What seems to have plagued us in our fight for equality is a one size fits all mechanism which leaves out the varying and just as important voices that are at the fringes of society to begin with, let alone when this is compounded by the nature of their gender. Women are not actually a homogenous group we differ in ethnicity, background, religious belief and functional abilities. All of these elements as they intersect come to represent marginalisation in different forms. My experience of life as a young 1st generation, Australian woman of South Asian descent will vary vastly to that of say a Caucasian women in her 40’s, an indigenous woman with a disability in Latin America and that of a young, gay African American woman.

All of this comes to represent the term ‘intersectionality’ which was coined by American scholar Kimberle Crenshaw. The main crux of the idea is that multiple and compounding oppressions occur at once based on the different identities of those involved. One cannot separate racism with gendered oppression of a woman of colour as her experience of both are felt in an intersecting way. Breaking this down further this means that the discrimination she feels is worse than that of a Caucasian woman on account of her race and skin colour but different and perhaps less than an African American man based on her gender.

In the early days the launch of the 1st and 2nd waves of feminism were associated with the Suffragette struggle in Great Britain and the voices of able bodied Caucasian women in developed nations.
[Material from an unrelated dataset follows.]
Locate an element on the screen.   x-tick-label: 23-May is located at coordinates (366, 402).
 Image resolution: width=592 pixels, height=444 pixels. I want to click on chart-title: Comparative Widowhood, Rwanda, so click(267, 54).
The progress gained by the struggle towards univeralisation of voting rights and equal pay did have knock on effects for all women in these nations. However by no means did it assist in abolishing the discrimination of women based on their skin colour, sexual orientation or functional ability of which prevented them from accessing the gains made by early feminists.

What has also been highlighted in the debate about intersectionality within the feminist movement has been the sidelining of young millennial women’s voices. When the point of view being expressed takes on the form of a young millennial African American woman, gendered oppression in the form of multiple dimensions of identity is emphasized. The experience of Jessica Williams at a forum discussing women’s experiences in the modern day world highlights the level of misunderstanding amongst those who identify as being feminists. Williams, was ‘reminded’ to not place herself as a young, black woman into the ‘victimisation’ boat and was told to think about who she was ‘outside of being a black woman’. I mean the absurdity of this comment seems obvious, but perhaps to these 2 women, both over 50, one Caucasian and one Latina, they viewed a world in which it was possible (and somehow easy) to rid oneself of the 2 elements that form the core of this woman’s identity. Being a woman and being African American are her every day lived experience in which she cannot shed herself of these 2 things even if she were to try. In this sense, her gender and her race/ethnicity intersect to represent the way that she experiences life and discrimination. Unfortunately as has been the case for many women from minority backgrounds, this means that she needs to work twice as hard to access and achieve the things her Caucasian counterparts, man or woman, fulfill.

The permeating element of this entire piece aims to serve as a reminder that no one’s lived experience is the same. The way in which we as women are discriminated against is compounded by other elements of our identities that contribute to our marginalisation. Let’s all try to remember that not all oppression is experienced in the same way and therefore feminism cannot be inclusive without instersectionality.